[BEGIN Selected excerpt]

Hi,

Make sure you optimise your index, I had queries taking 15sec+ and using a lot 
of memory. After optimisation I am getting 3 - 6 sec results and better memory 
usage. The index is 40,000 news articles.

I have also been looking at creating an indexing & search server based on ZSL, 
which would handle caching, backup, pagination, indexing etc via REST.


 
-----Original Message-----
From: Kevin Schroeder [mailto:[EMAIL PROTECTED] 
Sent: 19 March 2008 21:06
To: 'Eric Marden'; fw-general@lists.zend.com
Subject: RE: [fw-general] Speeding up Lucene

One thing to note with that is that due to the way the data is handled deep in 
the code is that if you store a lot of data directly in the index, there is a 
loop that can get iterated over thousands of times even for small pieces of 
data.  It is generally better to create the index and store a primary key or 
some other unique identifier of the data being represented and then retrieve 
the data based off of that unique identifier out of the database.  That will 
minimize the time in that loop, minimize the amount of data being retrieved 
from the index, minimize the data being serialized and could (potentially)

[END Selected excerpt]
[BEGIN Items]

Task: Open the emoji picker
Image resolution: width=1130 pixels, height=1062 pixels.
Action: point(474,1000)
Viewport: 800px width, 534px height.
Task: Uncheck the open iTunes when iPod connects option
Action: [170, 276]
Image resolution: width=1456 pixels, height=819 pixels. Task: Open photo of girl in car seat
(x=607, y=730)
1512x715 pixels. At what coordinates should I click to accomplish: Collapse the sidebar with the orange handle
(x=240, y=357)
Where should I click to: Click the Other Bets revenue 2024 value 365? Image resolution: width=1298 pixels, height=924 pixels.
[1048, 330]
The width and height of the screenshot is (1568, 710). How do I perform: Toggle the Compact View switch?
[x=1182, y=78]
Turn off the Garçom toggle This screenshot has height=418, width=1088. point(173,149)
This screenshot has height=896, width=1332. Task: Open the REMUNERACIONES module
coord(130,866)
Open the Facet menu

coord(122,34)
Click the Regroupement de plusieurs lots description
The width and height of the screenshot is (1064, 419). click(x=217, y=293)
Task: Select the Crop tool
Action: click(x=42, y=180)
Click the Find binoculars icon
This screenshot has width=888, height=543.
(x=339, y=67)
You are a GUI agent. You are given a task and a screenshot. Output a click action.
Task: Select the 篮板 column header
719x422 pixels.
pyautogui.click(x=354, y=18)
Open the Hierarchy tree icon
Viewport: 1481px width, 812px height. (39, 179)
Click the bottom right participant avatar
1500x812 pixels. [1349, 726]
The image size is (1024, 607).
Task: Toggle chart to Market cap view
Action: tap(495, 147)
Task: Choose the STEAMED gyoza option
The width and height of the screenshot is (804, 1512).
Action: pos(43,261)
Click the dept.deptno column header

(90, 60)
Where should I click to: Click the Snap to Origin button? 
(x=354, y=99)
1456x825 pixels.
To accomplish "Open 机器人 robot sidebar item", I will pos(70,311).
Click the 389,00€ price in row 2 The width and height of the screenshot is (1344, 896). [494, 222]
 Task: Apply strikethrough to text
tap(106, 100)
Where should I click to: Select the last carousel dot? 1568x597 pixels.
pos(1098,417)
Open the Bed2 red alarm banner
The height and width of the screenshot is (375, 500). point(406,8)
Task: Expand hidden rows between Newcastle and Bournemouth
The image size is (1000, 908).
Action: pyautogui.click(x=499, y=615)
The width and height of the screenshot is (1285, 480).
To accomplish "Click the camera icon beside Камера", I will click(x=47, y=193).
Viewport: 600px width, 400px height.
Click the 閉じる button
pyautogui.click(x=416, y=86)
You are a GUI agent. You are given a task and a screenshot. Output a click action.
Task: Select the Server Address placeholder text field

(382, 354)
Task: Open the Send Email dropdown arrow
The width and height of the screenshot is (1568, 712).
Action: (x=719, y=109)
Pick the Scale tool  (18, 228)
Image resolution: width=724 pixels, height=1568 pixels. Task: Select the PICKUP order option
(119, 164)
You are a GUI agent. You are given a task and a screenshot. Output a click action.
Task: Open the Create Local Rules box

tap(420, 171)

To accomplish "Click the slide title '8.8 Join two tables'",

[END Items]

▸ To-do list:
1. Answer these questions about the "Speeding up Lucene" email:
(a) How many news articles does the index described at the top hold?
(b) On what date and at what time was the quoted original message sent?
(c) Instead of storing a lot of data directly in the index, what does the quoted message recommend storing?
2. Repeat the portion of the "Speeding up Lucene" email starting with "Make sure you" and going on through "40,000 news articles.".

▸ Full answers:
1.
(a) 40,000 news articles.
(b) 19 March 2008 at 21:06.
(c) A primary key or some other unique identifier of the data being represented.

2.
Make sure you optimise your index, I had queries taking 15sec+ and using a lot 
of memory. After optimisation I am getting 3 - 6 sec results and better memory 
usage. The index is 40,000 news articles.